= Supplied text =
########################################

The Trip: Stockholm
The globetrotting, cratedigging Mark Elliott extends his vinyl quest to the record shops of the Swedish capital…
More than one Stockholm record dealer tells me that the country’s relatively stable economy over the decades sustained a buoyant music industry, leading to the abundance of great used vinyl you can source here today. This is another of those must-go destinations for cratediggers but, like other key centres such as Berlin or Amsterdam, you’ll need a lot of time to do it true justice. A few of the stores have fallen victim to the creep of the coffee chains and the like, but there’s still a lot left. Across a packed day, I managed most of them, but An Ideal For Living was closed on the day I was there and I just couldn’t reach others such as the Little Shop Of Records or Kollaps. A few, such as Classical Bay, I ditched on the assumption that their passion for Beethoven wouldn’t be a match against mine for Bananarama.
The central commercial area unsurprisingly doesn’t support many record shops (with one notable exception), but the districts of Norrmalm and Vasastaden, in the north, and the island of Sodermalm in the south are really day-long destinations by themselves. Don’t miss the handful on the island of Gamla Stan, but do be prepared to spend a bit everywhere you go. Sweden is expensive and, if that’s true of a coffee, it’s also the case with vinyl. I’d say the new releases and reissues are worth passing on, as there’s little here you can’t source elsewhere for less. But it’s the second-hand material that will be of interest. Great copies of European 45 picture sleeves (I found a lot from Holland, Germany and France alongside local pressings) are in abundance, alongside clean copies of 1960s beat and soul. I promise you’ll need to think about your luggage allowance.

########################################

= Stored data =
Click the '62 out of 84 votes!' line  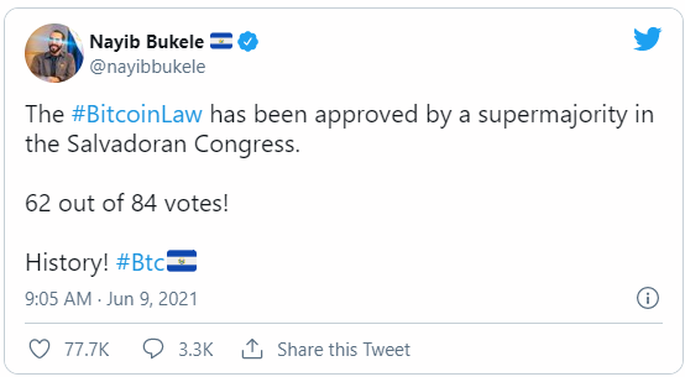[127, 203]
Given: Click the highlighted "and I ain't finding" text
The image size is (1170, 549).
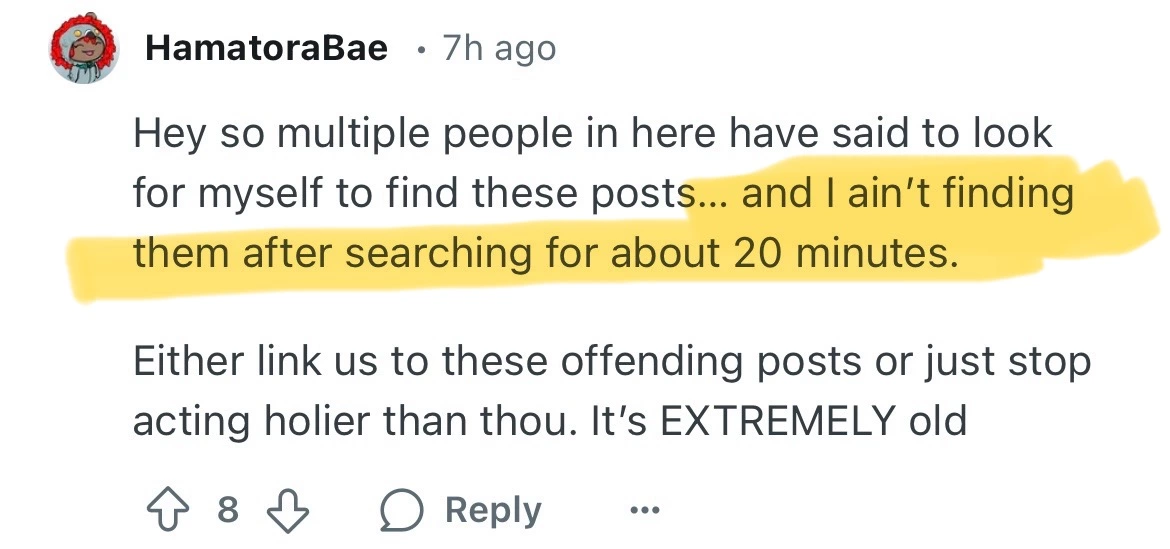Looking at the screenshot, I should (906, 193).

########################################

= Task directions =
Repeat the passage of the Stockholm text between "The central commercial" and "your luggage allowance.", inclusive. The lines are separate material and are not part of the Stockholm text.

= Expected answer =
The central commercial area unsurprisingly doesn’t support many record shops (with one notable exception), but the districts of Norrmalm and Vasastaden, in the north, and the island of Sodermalm in the south are really day-long destinations by themselves. Don’t miss the handful on the island of Gamla Stan, but do be prepared to spend a bit everywhere you go. Sweden is expensive and, if that’s true of a coffee, it’s also the case with vinyl. I’d say the new releases and reissues are worth passing on, as there’s little here you can’t source elsewhere for less. But it’s the second-hand material that will be of interest. Great copies of European 45 picture sleeves (I found a lot from Holland, Germany and France alongside local pressings) are in abundance, alongside clean copies of 1960s beat and soul. I promise you’ll need to think about your luggage allowance.